Court File and Parties
COURT OF APPEAL FOR ONTARIO DATE: 20240910 DOCKET: COA-24-CR-0112
Simmons, van Rensburg and Thorburn JJ.A.
IN THE MATTER OF: Taimaz Shahinjou
AN APPEAL UNDER PART XX.1 OF THE CODE
Counsel: Jeff Marshman, for the appellant Vallery Bayly, for the respondent, Attorney General of Ontario Jessica Szabo, for the respondent, Ontario Shores Centre for Mental Health Sciences
Heard: August 16, 2024
On appeal against the disposition of the Ontario Review Board, dated October 24, 2023, with reasons dated November 28, 2023.
Reasons for Decision
[1] The appellant appeals from an October 24, 2023, disposition of the Ontario Review Board (the “Board”) ordering that he be detained at the Forensic Program of the Ontario Shores Centre for Mental Health Sciences (“Ontario Shores” or the “Hospital”) with privileges up to and including living in the community. The sole issue on appeal is whether the Board’s denial of the appellant’s request for a conditional discharge was unreasonable. For the reasons that follow, the appeal is dismissed.
Background
[2] The appellant was found not criminally responsible (“NCR”) in June 2012 in relation to charges of assault causing bodily harm, assault and breach of a conditional sentence order. He is diagnosed with schizophrenia, cannabis use disorder (moderate) and alcohol use disorder (moderate). The substance use disorders have been in remission since the appellant came under the jurisdiction of the Board. Prior to the NCR finding, the appellant had several convictions, primarily for assaultive behaviour and failing to comply with court orders.
[3] Subsequent to the NCR finding, the appellant was detained at the Centre for Addiction and Mental Health. He became an outpatient in March 2013 but was returned to hospital in October 2013. His behaviour deteriorated throughout 2013-2014, and included an incident involving a co-patient as a result of which he was charged, and later convicted, of sexual assault. [1] Following the sexual assault, on October 3, 2014, the appellant was transferred to the maximum secure setting at Waypoint Centre for Mental Health Care.
[4] While at Waypoint between 2014 and 2016, the appellant continued to exhibit problematic behaviour, including assaulting co-patients, threatening staff and using hostile and inappropriate language. However, this pattern began to change in August 2016 when he began treatment with clozapine. As a result of continuing improvement, in September 2017 he was transferred to the less secure setting at Ontario Shores. Although the appellant did not engage in any violent behaviour after he began treatment with clozapine, he continued to experience difficulties with interpersonal boundaries: for example, he would engage in unwanted touching of others. Eventually, in 2022, he was permitted to move into the community and live at his parents’ home.
[5] At the time of the Board hearing in October 2023 the appellant was 42 years old and had been living at his parents' home since September 2022. Treatment team visits had been reduced to once per week as compared to the daily visits that occurred when he first moved to the family home. The appellant was administering his medication independently and had been fully medication compliant for seven years. He occupied his days watching movies, playing video games, and going on walks, as well as to restaurants and on road trips with his family. He also exercised with a personal trainer, met with his family doctor and a dietitian, and pursued some programs independently from the hospital, such as a smoking cessation program. Although he spoke about obtaining employment, he had not pursued that option.
[6] At the Board hearing, the appellant offered to consent to a condition to take medication as prescribed pursuant to s. 672.55(1) of the Criminal Code in support of his request for a conditional discharge.
[7] The appellant’s outpatient psychiatrist, Dr.
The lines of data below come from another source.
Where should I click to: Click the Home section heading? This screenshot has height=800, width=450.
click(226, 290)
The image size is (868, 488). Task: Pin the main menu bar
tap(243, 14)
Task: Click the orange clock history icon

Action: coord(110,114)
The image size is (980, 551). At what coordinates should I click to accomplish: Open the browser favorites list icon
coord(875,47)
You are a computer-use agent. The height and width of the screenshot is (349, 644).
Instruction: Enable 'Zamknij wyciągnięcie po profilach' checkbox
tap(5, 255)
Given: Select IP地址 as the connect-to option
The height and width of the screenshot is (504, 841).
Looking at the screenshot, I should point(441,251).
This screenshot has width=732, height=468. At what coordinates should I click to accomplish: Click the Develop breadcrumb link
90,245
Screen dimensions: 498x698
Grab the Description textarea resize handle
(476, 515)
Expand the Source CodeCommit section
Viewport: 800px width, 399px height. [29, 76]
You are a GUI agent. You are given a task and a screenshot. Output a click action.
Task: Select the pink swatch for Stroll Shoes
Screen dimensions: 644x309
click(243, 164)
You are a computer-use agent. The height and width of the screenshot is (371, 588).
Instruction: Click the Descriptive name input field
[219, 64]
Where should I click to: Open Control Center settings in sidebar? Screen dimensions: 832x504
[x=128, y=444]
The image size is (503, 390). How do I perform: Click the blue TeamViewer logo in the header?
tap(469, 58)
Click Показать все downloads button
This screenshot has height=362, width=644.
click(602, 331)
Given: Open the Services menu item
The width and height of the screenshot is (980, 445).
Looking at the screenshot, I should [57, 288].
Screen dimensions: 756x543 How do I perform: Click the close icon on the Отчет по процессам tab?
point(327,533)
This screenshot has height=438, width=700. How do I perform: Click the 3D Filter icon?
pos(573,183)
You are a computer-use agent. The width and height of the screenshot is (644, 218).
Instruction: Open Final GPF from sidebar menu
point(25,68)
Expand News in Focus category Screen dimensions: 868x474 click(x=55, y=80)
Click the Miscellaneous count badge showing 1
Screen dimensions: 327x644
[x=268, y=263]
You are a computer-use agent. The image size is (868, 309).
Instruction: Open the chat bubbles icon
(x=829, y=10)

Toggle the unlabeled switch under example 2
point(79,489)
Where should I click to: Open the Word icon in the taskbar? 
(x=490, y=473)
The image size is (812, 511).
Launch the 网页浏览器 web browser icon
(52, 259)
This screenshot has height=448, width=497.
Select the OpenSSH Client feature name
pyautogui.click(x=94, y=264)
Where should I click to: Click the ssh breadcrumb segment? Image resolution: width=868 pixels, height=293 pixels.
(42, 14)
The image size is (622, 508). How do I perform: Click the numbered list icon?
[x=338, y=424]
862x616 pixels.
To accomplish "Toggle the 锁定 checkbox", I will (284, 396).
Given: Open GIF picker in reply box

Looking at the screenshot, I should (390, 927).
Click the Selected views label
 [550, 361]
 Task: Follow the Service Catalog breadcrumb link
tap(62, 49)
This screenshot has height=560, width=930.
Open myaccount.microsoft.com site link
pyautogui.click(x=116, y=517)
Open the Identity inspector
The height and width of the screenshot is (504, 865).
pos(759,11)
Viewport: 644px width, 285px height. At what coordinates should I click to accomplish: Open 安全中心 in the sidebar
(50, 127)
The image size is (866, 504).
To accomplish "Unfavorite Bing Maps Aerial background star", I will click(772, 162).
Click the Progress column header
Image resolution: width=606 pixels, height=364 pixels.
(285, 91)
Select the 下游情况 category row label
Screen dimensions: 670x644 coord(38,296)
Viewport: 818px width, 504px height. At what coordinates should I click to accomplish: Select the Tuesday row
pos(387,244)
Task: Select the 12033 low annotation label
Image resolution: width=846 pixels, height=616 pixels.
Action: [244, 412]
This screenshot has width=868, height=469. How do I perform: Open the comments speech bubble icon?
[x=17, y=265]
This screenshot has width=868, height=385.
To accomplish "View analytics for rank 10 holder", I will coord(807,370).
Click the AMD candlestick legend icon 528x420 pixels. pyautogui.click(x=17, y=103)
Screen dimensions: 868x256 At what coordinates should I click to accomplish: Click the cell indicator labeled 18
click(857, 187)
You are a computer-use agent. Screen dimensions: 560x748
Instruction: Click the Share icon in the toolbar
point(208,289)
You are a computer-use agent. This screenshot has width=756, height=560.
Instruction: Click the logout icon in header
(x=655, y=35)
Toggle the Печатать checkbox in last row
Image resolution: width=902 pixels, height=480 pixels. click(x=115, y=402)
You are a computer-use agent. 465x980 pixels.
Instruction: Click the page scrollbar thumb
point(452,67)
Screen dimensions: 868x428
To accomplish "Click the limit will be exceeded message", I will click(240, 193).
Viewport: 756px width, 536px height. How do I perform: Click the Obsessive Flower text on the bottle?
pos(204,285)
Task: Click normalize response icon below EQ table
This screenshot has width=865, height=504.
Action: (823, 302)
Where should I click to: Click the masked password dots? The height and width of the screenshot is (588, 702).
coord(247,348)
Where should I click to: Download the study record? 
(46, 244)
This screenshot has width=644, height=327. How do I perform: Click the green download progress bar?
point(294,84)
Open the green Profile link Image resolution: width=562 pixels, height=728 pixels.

Pallandi, testified at the hearing and confirmed that, overall, the appellant had been doing very well. He had had a full year of living in the community safely, had not relapsed into substance abuse, and his relationship with his mother seemed quite good. [2] Dr. Pallandi confirmed that the appellant tolerated his medication well, had no plans to discontinue treatment, and recognized that he is “much better” on clozapine. The appellant had progressed to the point that the psychiatrist was prepared to recommend approval of the appellant’s request for a condition that he be permitted to travel internationally to vacation with his family for up to four weeks at the discretion of the person in charge. Such a condition would also necessitate reducing the appellant’s reporting requirement to not less than once every four weeks.
[8] Nonetheless, Dr. Pallandi confirmed the recommendation in the Hospital Report that a detention order was the necessary and appropriate disposition. In his view, it was important to consider that the appellant had been under hospital supervision for many years and that in the past year he had been functionally under the supervision of his mother. Although the appellant was now very cooperative with his treatment team, the psychiatrist testified that “[w]hen he’s unwell, things look very, very different” and, it was “an issue of balancing those two things”. Dr. Pallandi said that given the appellant’s history of violent incidents while under the jurisdiction of the Board, if there was a destabilization in the appellant’s mental state, he would want to utilize the mechanisms available under a detention order rather than waiting for the appellant to deteriorate further to the point that he met the criteria for involuntary admission under the Mental Health Act, R.S.O. 1990, c. M.7. The signals the psychiatrist would look for to indicate that things were going awry would include the appellant breaching interpersonal boundaries, for example, approaching strangers and engaging in intrusive verbiage, touching people without consent or engaging in sexualized commentary. While Dr. Pallandi acknowledged that there had been no aggressive or violent behaviours since the introduction of clozapine, there had been episodes of verbally abusive and bullying behaviours, even in the years immediately preceding the appellant’s return into the community. Further, although the appellant had not been completely isolated since moving to his parents’ home, he had not become integrated into the broader community and remained untested in that environment.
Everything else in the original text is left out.